Bill Brodsky, chairman and chief executive of Chicago Board Options Exchange, has called for greater coordination between US and EU banking regulation, to minimise the danger of regulatory arbitrage and systemic risk and to create a well functioning derivatives market.
Writing in the Financial Times on September 24 about regulating over-the-counter derivatives, Brodsky called for international governments to legislate the trading of OTC derivatives on “liquid and organised markets”.
Brodsky, who also chairs the World Federation of Exchanges, said all standardised contracts should be subject to centralised trading and clearing, while other contracts should, at least, be subject to tougher regulatory standards.

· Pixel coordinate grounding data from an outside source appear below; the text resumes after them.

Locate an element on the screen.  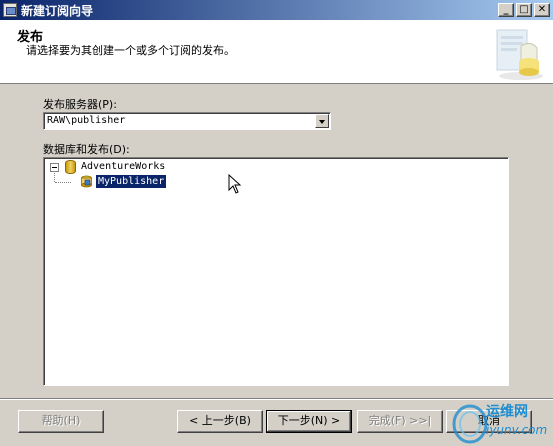
minimize-icon: _ is located at coordinates (506, 10).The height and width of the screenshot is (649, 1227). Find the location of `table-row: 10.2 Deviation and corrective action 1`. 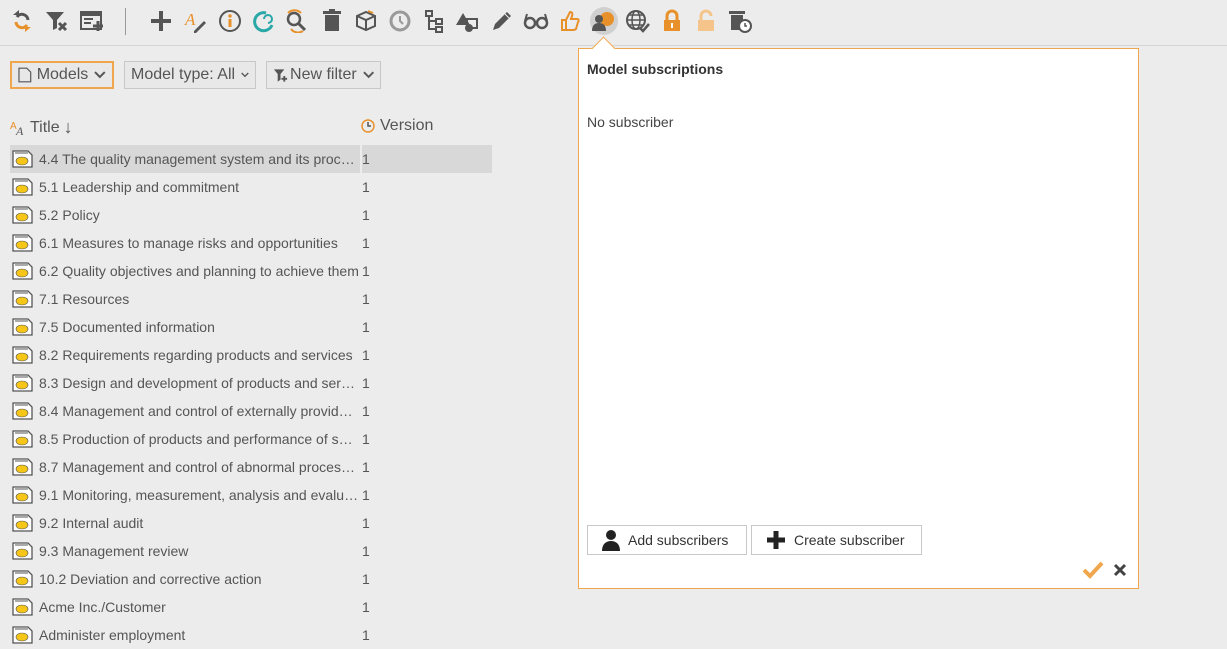

table-row: 10.2 Deviation and corrective action 1 is located at coordinates (250, 579).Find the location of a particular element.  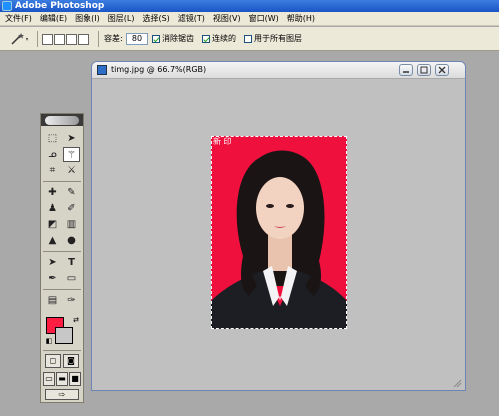

clone-stamp-tool-icon: ♟ is located at coordinates (52, 208).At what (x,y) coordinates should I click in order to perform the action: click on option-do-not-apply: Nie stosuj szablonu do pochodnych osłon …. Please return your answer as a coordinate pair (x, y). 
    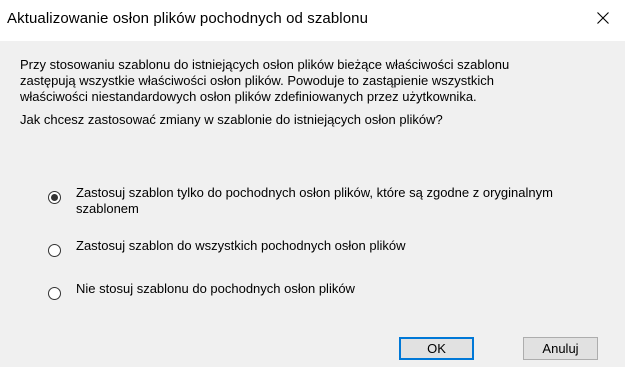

“If we are to reduce the impact of potential failures, then those OTC derivatives that cannot – or will not – be standardised should, at minimum, have heightened capital requirements,” he said.

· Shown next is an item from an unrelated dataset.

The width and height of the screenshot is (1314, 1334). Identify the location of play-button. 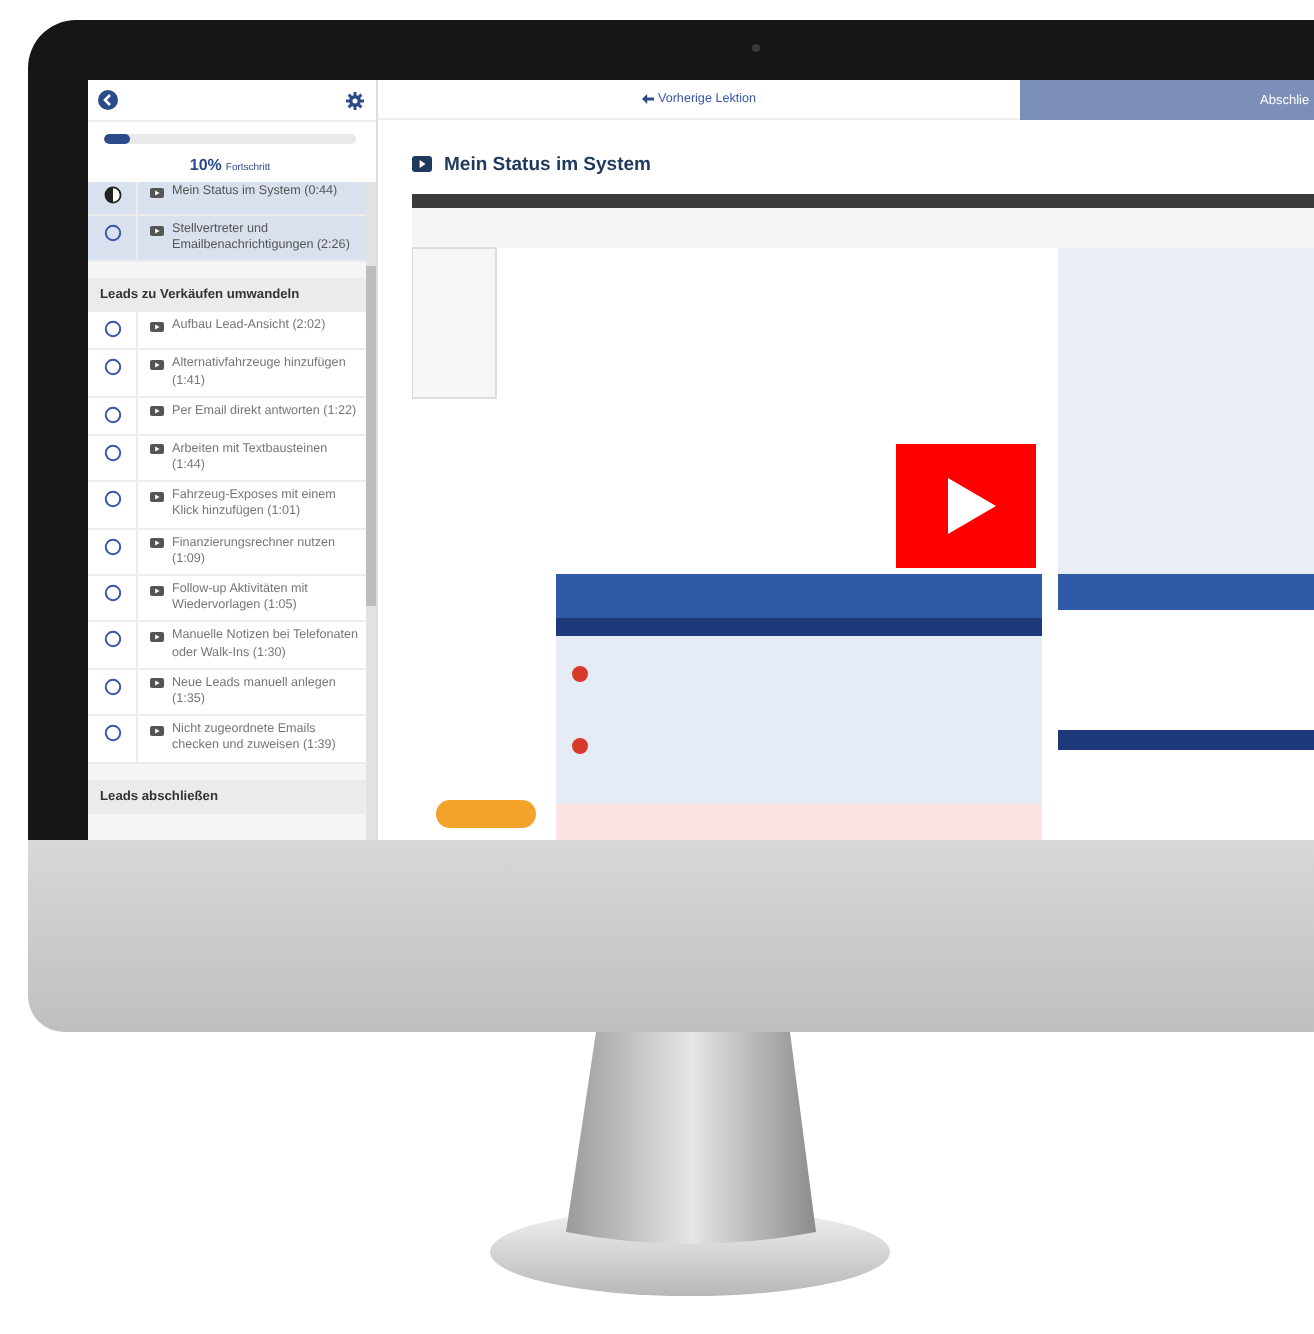
(966, 506).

Brodsky said the global financial crisis had revealed the inherent weakness of OTC markets – the value of assets traded became difficult to assess, banks lost confidence in each other, and illiquidity spread.
“By contrast, regulated exchanges delivered as promised: no failures, no closures, no taxpayer rescues,” he said.
Brodsky addressed claims that attempts to limit the risks of OTC derivatives would make hedging too expensive or too difficult, or that OTC products were too complex to be standardised. “Nobody benefits by maintaining the status quo of a system that brought us to the brink,” he said.
The CBOE chief said that while the transition of bilateral trading would be an important first step, truly effective legislation would require international cooperation.
Without it, financial institutions could engage in “cross-border regulatory arbitrage”, as countries tried to attract business by lowering their regulatory requirements. Brodsky said this was the main obstacle to lowering global systemic risk.
“The US Treasury and Federal Reserve, with the support of the SEC and the CFTC, must work with the European Commission and central banks, or set up a commission or coordinating body to accomplish this,” Brodsky said. He suggested that G20 governments could create a common framework that would set similar international standards.